It was business as normal until the end of Rocks Construction’s fall quarterly board meeting, when the CEO announced that he was retiring in 18 months. This came as a surprise because the last time the CEO’s retirement was discussed, the actual event wasn’t planned for another 3-5 years.
The CEO followed up, stating that discussions about his replacement would happen at the next board meeting. After a short silence, a new external director spoke up and said the succession conversation needed to start now. This director had seen short-notice CEO successions fail in other industries and knew that if they didn’t start now, the company could be in danger. So, the board immediately went to work finding strong candidates and were able to place the new CEO five months prior to the outgoing retirement for a smooth transition.
There are multiple challenges facing the construction industry today that make it easy for leaders to focus their attention on the near-term.
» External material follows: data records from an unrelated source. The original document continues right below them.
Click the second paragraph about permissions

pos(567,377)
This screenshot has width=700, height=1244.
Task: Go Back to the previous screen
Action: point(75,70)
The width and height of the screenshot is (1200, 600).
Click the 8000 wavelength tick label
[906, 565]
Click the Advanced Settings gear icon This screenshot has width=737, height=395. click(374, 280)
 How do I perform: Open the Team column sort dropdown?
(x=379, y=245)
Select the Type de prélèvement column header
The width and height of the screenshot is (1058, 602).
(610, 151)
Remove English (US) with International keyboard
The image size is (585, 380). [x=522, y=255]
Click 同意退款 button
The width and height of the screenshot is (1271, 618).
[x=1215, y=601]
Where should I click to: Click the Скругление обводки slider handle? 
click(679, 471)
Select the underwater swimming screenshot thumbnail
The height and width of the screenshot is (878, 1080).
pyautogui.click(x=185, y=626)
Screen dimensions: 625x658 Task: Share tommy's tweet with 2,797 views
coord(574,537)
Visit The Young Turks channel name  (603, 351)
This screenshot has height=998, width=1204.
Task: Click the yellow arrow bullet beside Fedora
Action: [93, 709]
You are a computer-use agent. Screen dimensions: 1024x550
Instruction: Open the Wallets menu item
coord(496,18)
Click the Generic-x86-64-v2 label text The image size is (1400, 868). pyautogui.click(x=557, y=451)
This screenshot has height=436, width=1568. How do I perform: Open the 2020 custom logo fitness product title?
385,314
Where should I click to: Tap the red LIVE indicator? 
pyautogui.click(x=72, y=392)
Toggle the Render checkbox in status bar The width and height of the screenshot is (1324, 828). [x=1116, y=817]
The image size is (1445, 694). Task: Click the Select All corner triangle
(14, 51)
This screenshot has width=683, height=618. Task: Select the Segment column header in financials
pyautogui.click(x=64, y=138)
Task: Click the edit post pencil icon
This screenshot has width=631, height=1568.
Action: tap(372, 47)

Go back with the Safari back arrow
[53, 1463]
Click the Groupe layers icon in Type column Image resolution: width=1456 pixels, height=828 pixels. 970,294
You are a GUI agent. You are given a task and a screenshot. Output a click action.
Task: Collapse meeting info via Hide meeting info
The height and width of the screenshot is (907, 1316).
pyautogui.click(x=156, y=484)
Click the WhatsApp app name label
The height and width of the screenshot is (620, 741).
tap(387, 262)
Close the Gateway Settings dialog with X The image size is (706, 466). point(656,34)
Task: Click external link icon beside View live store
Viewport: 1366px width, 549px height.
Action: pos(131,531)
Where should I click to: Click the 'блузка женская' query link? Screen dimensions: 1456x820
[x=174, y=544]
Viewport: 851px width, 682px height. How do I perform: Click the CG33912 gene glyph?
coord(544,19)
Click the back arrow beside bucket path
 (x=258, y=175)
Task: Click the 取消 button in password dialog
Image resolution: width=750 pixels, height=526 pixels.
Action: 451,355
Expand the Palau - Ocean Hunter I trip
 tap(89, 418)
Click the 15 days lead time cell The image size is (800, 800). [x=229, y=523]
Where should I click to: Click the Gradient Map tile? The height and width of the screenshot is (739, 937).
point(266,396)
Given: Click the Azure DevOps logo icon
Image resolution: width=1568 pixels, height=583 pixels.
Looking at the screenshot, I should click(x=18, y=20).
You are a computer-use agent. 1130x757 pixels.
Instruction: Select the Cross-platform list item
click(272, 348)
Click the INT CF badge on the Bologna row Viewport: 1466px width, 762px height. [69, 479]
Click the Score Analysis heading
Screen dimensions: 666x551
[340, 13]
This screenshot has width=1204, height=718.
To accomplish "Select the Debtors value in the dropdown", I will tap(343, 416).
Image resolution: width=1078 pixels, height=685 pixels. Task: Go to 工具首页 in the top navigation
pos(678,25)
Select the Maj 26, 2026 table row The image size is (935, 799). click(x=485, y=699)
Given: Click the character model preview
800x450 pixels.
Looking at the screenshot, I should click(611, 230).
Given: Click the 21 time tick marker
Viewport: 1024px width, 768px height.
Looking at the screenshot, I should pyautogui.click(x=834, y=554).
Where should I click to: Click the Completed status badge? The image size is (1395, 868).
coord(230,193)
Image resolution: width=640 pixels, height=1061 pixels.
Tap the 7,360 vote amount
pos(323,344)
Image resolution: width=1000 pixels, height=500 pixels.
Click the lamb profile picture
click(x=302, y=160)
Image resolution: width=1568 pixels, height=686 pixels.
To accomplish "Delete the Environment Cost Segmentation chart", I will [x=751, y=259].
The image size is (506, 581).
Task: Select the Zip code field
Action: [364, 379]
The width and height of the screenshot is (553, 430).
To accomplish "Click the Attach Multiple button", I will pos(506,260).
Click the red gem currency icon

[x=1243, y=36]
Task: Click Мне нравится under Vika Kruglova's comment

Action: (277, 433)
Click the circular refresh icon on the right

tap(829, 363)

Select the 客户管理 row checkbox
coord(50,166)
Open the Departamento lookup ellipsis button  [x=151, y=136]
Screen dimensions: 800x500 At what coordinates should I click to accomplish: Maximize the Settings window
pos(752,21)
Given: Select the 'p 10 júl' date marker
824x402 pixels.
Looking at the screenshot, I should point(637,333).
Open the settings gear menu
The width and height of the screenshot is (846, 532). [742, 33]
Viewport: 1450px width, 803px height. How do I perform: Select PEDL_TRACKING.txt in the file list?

Finding time for strategic planning competes with fighting the fires of the day; long-term planning, like succession, can take a back seat. A company’s board – whether advisory or fiduciary/legal in nature – can be the key to helping executive teams maintain a strategic perspective in the turmoil of day-to-day activities. The challenge is ensuring that your board has the right people and right perspectives to serve the company’s long-term needs.
A survey conducted by KPMG asked respondents just how satisfied they were that their board had the right combination of skillsets, backgrounds, experiences, and perspectives to probe management’s strategic assumptions and to help the company navigate an increasingly volatile and fast-paced global environment. Forty-nine percent said they were not satisfied, 15% said they were somewhat satisfied and only 36% were satisfied. As a result, 61% see a need for greater diversity of viewpoints and backgrounds on their board.1
What do We Need?
There are multiple factors to consider when increasing your board’s diversity. It’s more than gender and ethnicity. It’s finding people with different backgrounds, experiences and perspectives. Diversity can mean any of the following (not all inclusive):
- Ethnicity, gender, age, race, cultural background
- In-depth knowledge of company’s industry
- Financial literacy
- Leadership and corporate governance experience
- Technological expertise
- Enterprise risk evaluation/mitigation experience
- Talent management competencies
- Marketing skills
- Regional/international business experience
The key to a high-performing board is getting the right people in the room to support your organization’s strategic vision. In light of this, what is the best way to determine the type of directors needed in your board room? The 2016-2017 NACD Public Company Governance Survey reported that skills gap analysis of the board (81%) and individual director evaluations (73%) are the most effective mechanisms to utilize. There are four broad steps you can take to complete a skills gap analysis, and it starts with your company’s strategy. They are:
- Identify your strategic objectives: Write down your company’s current challenges, business priorities and goals for the next 3-5 years. For example, let’s say your company (a general contractor) has been focused on one market over the past 10 years. In your annual strategy session, your executive team has decided that you need to diversify into another market (health care facilities) to reduce risk in the future by being in multiple markets.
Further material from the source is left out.